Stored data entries
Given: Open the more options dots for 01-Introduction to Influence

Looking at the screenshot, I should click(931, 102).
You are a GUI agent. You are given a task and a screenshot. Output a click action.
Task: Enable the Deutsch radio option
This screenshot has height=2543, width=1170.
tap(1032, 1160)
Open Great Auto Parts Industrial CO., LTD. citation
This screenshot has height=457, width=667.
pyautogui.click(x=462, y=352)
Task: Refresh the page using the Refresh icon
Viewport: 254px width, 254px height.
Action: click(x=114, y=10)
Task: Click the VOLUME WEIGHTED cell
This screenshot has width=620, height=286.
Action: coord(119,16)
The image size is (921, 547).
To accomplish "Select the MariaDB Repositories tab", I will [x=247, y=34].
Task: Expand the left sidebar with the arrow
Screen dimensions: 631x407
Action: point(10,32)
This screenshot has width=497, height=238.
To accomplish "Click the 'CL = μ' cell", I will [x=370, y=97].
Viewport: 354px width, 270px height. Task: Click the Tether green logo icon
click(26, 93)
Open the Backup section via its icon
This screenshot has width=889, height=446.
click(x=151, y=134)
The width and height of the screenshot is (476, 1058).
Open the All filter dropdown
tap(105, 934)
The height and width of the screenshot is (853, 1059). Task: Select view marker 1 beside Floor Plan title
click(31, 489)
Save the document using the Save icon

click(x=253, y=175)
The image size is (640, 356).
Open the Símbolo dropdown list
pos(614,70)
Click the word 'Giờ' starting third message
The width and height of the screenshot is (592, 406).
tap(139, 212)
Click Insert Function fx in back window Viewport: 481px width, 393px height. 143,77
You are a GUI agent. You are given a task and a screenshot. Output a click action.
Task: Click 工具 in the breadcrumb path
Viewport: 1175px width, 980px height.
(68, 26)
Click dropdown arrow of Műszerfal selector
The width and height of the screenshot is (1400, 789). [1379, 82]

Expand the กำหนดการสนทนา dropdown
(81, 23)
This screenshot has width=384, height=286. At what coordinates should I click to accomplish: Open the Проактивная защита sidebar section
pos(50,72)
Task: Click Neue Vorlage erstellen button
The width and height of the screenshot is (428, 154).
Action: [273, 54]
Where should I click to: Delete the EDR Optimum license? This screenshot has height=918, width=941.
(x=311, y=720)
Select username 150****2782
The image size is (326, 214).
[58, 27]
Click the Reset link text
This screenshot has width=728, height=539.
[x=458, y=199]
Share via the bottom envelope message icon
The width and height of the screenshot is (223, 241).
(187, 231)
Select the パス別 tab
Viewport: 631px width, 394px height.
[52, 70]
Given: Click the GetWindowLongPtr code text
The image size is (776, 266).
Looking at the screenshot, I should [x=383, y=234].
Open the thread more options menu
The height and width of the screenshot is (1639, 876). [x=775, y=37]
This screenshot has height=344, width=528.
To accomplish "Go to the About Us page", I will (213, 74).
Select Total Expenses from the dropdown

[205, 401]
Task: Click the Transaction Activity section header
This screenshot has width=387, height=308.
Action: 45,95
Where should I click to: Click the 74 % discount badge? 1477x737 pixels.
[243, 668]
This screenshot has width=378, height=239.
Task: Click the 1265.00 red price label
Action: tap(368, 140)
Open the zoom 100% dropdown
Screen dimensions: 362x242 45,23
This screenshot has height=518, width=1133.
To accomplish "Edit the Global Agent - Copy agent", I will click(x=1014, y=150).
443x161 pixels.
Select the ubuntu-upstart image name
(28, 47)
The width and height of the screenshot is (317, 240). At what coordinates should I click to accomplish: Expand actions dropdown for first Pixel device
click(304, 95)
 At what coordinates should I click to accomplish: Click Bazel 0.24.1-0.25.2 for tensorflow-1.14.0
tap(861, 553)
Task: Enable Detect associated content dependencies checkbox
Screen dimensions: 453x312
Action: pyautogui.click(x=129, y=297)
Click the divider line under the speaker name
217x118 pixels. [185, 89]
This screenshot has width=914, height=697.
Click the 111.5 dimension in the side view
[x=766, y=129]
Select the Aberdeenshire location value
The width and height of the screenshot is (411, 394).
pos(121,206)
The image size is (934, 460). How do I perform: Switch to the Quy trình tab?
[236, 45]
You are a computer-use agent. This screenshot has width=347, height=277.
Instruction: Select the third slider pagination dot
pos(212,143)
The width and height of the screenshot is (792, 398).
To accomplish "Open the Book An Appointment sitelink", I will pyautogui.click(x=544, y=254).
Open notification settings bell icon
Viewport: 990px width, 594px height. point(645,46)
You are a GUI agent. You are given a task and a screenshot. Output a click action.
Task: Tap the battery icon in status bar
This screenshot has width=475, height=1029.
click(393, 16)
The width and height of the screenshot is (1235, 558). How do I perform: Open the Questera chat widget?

WORK TO BE COMPLETED: A verbatim transcription is needed of the lines above, starting at the line with "This screenshot has width=384, height=286." and ending at the line with "Select username 150****2782", both included, and of nothing else.

RESULT BELOW:
This screenshot has width=384, height=286. At what coordinates should I click to accomplish: Open the Проактивная защита sidebar section
pos(50,72)
Task: Click Neue Vorlage erstellen button
The width and height of the screenshot is (428, 154).
Action: [273, 54]
Where should I click to: Delete the EDR Optimum license? This screenshot has height=918, width=941.
(x=311, y=720)
Select username 150****2782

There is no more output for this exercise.